2. **Promote to a built-in** once it earns bundling: move the file to `harnesses/<label>.toml` and
add it to `EMBEDDED_DESCRIPTORS` (`src/adapters/descriptor.rs`). The registry keys on the
descriptor's `label`. This is the data-only descriptor-contribution PR described in byoh.md's
"Upstreaming your descriptor" — open it with
`.github/PULL_REQUEST_TEMPLATE/harness-descriptor.md`.
3. Create `docs/<harness>-notes.md` with the implementation notes discovered along the way —
promoted from the scaffolded `.eval-magic/harnesses/<label>-notes.md`. The PR template
requires it: the notes file is where the don't-guess guardrail's verification evidence lives.
4. Add the harness to the README support table (all enhancements ❌ at baseline).
5. Wire enhancements in leverage order — dispatch recipes and transcript ingest first (they carry
the most fidelity), then staging, model flag, guard (guard requires built-in status — user
descriptors may not declare one) — updating the table as each lands.

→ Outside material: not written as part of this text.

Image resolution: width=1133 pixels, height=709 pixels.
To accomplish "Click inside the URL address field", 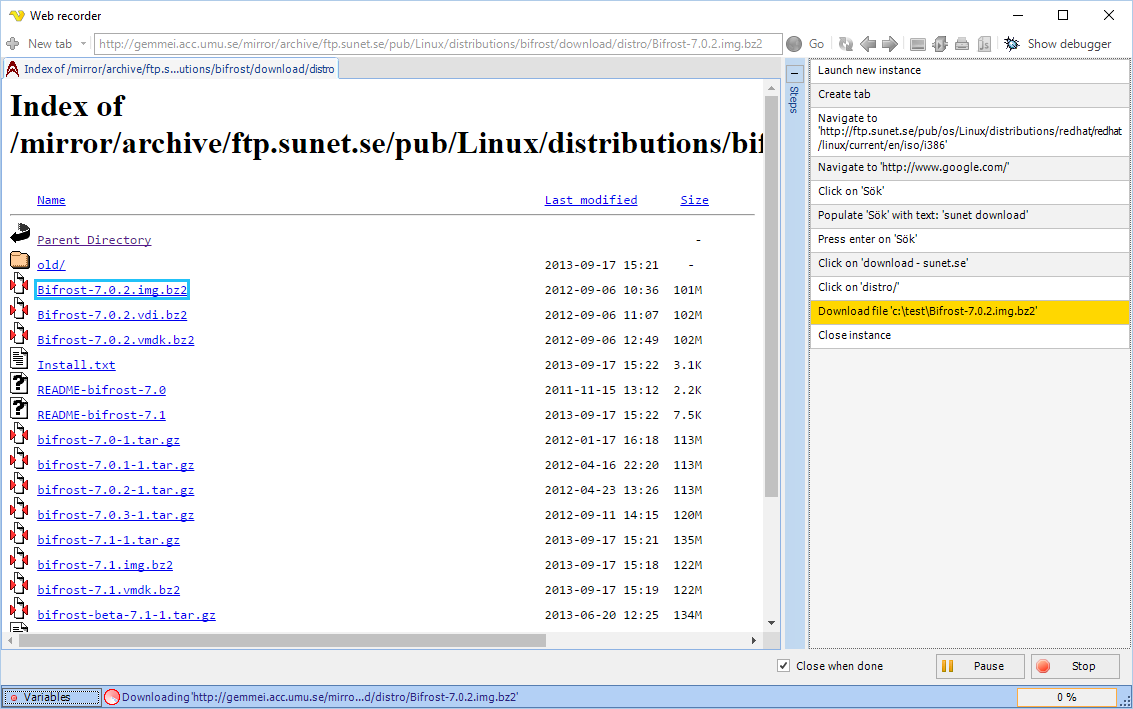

Most enhancements are
descriptor fields; add a named capability in `src/adapters/capabilities.rs` (plus its
`src/adapters/<harness>/` module) only when the harness's stream or hooks are incompatible with
every existing capability.
## Guardrails
- **Cross-harness compatibility is enforced.** A change for one harness must not regress another;
load-time descriptor validation (`src/adapters/descriptor.rs`), the golden-artifact fixtures
under `tests/golden/` (re-bless deliberate output changes with `GOLDEN_BLESS=1 cargo test
golden_`), the per-value pins in `src/adapters/harness.rs`, and the per-harness integration
tests under `tests/run/` are the floor.
- **One enhancement per PR.** Wiring a harness happens one capability at a time.
- **Don't guess harness details.** CLI flags, hook shapes, and event vocabularies come from the
harness's own documentation or observed output — record what you verified in the harness's notes
file. The `harness init` scaffold embeds these prompts inline at every field, and the
harness-descriptor PR template requires the per-field source attestation.